## [YOUR ASSIGNMENT]
Give back the entries in full, exactly as they are written.
□ □ □ □ □ □ □
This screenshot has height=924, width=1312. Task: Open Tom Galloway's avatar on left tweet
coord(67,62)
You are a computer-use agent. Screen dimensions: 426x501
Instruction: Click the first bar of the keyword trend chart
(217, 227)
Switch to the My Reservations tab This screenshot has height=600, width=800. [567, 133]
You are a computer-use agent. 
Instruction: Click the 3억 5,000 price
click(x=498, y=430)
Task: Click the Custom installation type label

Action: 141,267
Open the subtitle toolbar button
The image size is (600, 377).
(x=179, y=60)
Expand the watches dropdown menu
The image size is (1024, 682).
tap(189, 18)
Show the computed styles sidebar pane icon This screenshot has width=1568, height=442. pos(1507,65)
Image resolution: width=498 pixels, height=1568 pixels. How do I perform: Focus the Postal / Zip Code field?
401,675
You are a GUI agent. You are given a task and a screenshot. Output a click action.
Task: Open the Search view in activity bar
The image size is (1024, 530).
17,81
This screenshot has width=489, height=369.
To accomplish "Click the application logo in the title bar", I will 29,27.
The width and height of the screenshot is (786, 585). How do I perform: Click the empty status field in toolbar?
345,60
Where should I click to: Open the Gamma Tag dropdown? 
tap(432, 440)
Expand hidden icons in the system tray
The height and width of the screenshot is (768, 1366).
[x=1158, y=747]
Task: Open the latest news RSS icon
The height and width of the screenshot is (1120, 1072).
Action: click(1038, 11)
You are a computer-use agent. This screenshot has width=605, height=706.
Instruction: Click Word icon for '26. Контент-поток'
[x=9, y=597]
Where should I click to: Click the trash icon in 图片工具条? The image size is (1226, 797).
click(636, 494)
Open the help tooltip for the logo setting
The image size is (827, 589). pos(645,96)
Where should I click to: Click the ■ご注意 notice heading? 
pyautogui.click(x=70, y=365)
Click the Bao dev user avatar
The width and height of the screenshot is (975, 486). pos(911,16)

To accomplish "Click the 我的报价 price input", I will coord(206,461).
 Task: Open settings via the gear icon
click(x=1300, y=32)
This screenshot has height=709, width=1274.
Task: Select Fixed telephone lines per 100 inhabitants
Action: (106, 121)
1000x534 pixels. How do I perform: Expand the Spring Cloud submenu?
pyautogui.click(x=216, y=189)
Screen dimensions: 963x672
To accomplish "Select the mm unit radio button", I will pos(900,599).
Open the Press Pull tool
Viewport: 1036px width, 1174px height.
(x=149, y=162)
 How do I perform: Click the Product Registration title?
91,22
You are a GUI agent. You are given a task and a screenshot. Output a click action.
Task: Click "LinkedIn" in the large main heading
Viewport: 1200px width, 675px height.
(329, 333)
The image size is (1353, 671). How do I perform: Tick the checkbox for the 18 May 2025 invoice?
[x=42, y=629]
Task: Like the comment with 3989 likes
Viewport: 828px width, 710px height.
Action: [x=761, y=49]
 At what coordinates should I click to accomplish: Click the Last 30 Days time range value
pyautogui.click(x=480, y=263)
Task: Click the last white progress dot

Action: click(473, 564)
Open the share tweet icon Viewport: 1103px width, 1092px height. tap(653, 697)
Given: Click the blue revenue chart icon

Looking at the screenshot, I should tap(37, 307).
□ □ □ □ □ □ □
## [EXERCISE ANSWER]
This screenshot has height=924, width=1312. Task: Open Tom Galloway's avatar on left tweet
coord(67,62)
You are a computer-use agent. Screen dimensions: 426x501
Instruction: Click the first bar of the keyword trend chart
(217, 227)
Switch to the My Reservations tab This screenshot has height=600, width=800. [567, 133]
You are a computer-use agent. 
Instruction: Click the 3억 5,000 price
click(x=498, y=430)
Task: Click the Custom installation type label

Action: 141,267
Open the subtitle toolbar button
The image size is (600, 377).
(x=179, y=60)
Expand the watches dropdown menu
The image size is (1024, 682).
tap(189, 18)
Show the computed styles sidebar pane icon This screenshot has width=1568, height=442. pos(1507,65)
Image resolution: width=498 pixels, height=1568 pixels. How do I perform: Focus the Postal / Zip Code field?
401,675
You are a GUI agent. You are given a task and a screenshot. Output a click action.
Task: Open the Search view in activity bar
The image size is (1024, 530).
17,81
This screenshot has width=489, height=369.
To accomplish "Click the application logo in the title bar", I will 29,27.
The width and height of the screenshot is (786, 585). How do I perform: Click the empty status field in toolbar?
345,60
Where should I click to: Open the Gamma Tag dropdown? 
tap(432, 440)
Expand hidden icons in the system tray
The height and width of the screenshot is (768, 1366).
[x=1158, y=747]
Task: Open the latest news RSS icon
The height and width of the screenshot is (1120, 1072).
Action: click(1038, 11)
You are a computer-use agent. This screenshot has width=605, height=706.
Instruction: Click Word icon for '26. Контент-поток'
[x=9, y=597]
Where should I click to: Click the trash icon in 图片工具条? The image size is (1226, 797).
click(636, 494)
Open the help tooltip for the logo setting
The image size is (827, 589). pos(645,96)
Where should I click to: Click the ■ご注意 notice heading? 
pyautogui.click(x=70, y=365)
Click the Bao dev user avatar
The width and height of the screenshot is (975, 486). pos(911,16)

To accomplish "Click the 我的报价 price input", I will coord(206,461).
 Task: Open settings via the gear icon
click(x=1300, y=32)
This screenshot has height=709, width=1274.
Task: Select Fixed telephone lines per 100 inhabitants
Action: (106, 121)
1000x534 pixels. How do I perform: Expand the Spring Cloud submenu?
pyautogui.click(x=216, y=189)
Screen dimensions: 963x672
To accomplish "Select the mm unit radio button", I will pos(900,599).
Open the Press Pull tool
Viewport: 1036px width, 1174px height.
(x=149, y=162)
 How do I perform: Click the Product Registration title?
91,22
You are a GUI agent. You are given a task and a screenshot. Output a click action.
Task: Click "LinkedIn" in the large main heading
Viewport: 1200px width, 675px height.
(329, 333)
The image size is (1353, 671). How do I perform: Tick the checkbox for the 18 May 2025 invoice?
[x=42, y=629]
Task: Like the comment with 3989 likes
Viewport: 828px width, 710px height.
Action: [x=761, y=49]
 At what coordinates should I click to accomplish: Click the Last 30 Days time range value
pyautogui.click(x=480, y=263)
Task: Click the last white progress dot

Action: click(473, 564)
Open the share tweet icon Viewport: 1103px width, 1092px height. tap(653, 697)
Given: Click the blue revenue chart icon

Looking at the screenshot, I should tap(37, 307).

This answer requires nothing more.